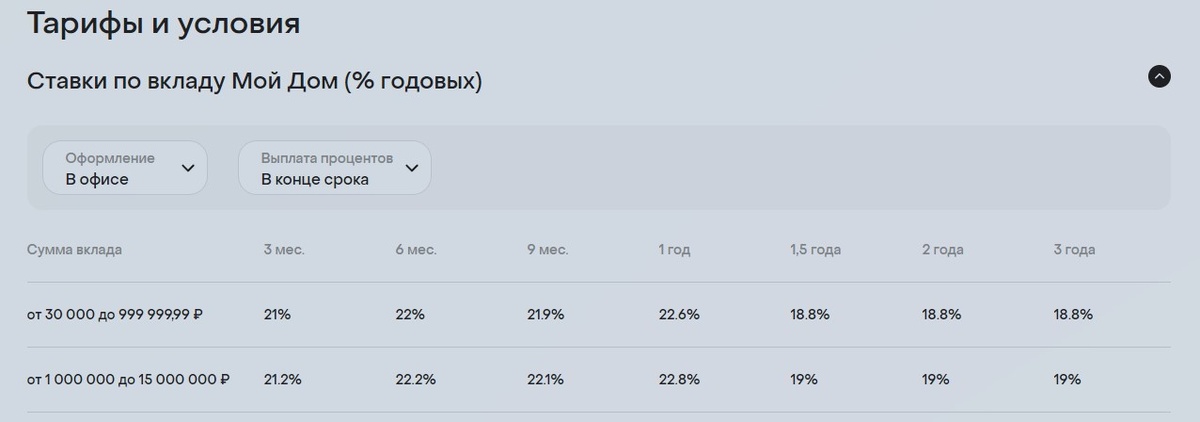Click the chevron in Выплата процентов selector
Screen dimensions: 1200x422
(411, 168)
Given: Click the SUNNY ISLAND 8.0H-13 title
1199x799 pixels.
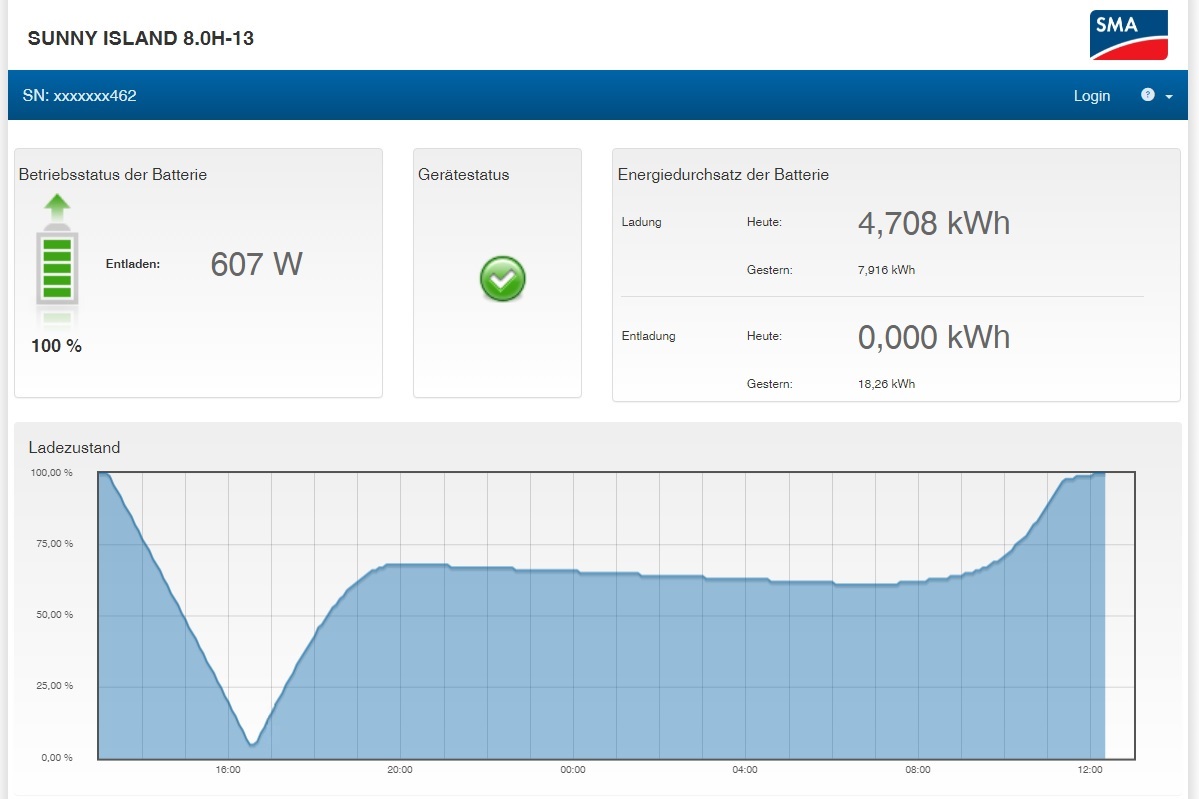Looking at the screenshot, I should 141,38.
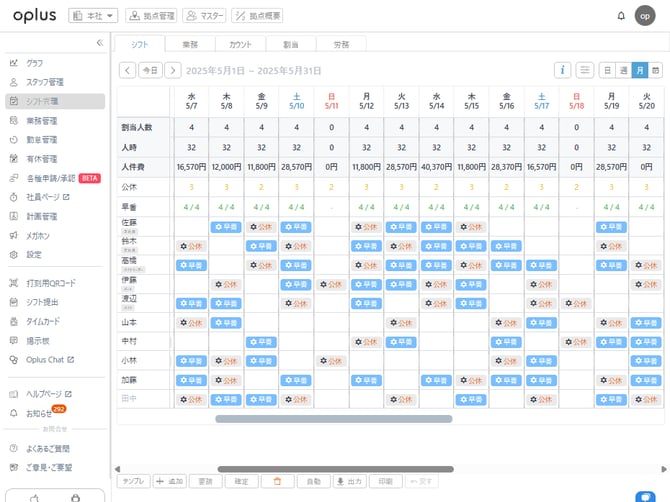Go to next month with right arrow
The width and height of the screenshot is (670, 502).
point(173,70)

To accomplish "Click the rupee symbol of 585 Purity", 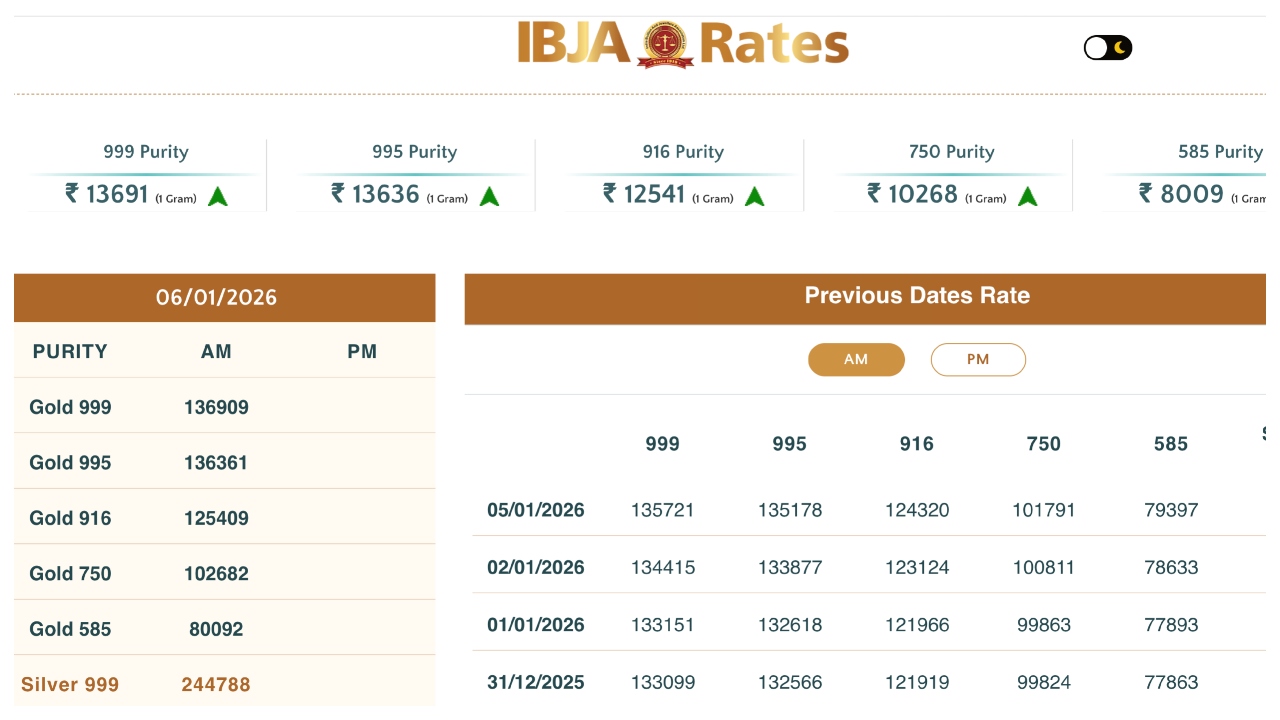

= = =

> _ACTIVITY_
The range runs from the line containing "Given: Click the SUNNY ISLAND 8.0H-13 title" through the end of the entries; print those lines exactly and leave the pictures out.

> _FINAL ANSWER_
Given: Click the SUNNY ISLAND 8.0H-13 title
1199x799 pixels.
Looking at the screenshot, I should 141,38.
Go to next month with right arrow
The width and height of the screenshot is (670, 502).
point(173,70)

To accomplish "Click the rupee symbol of 585 Purity", 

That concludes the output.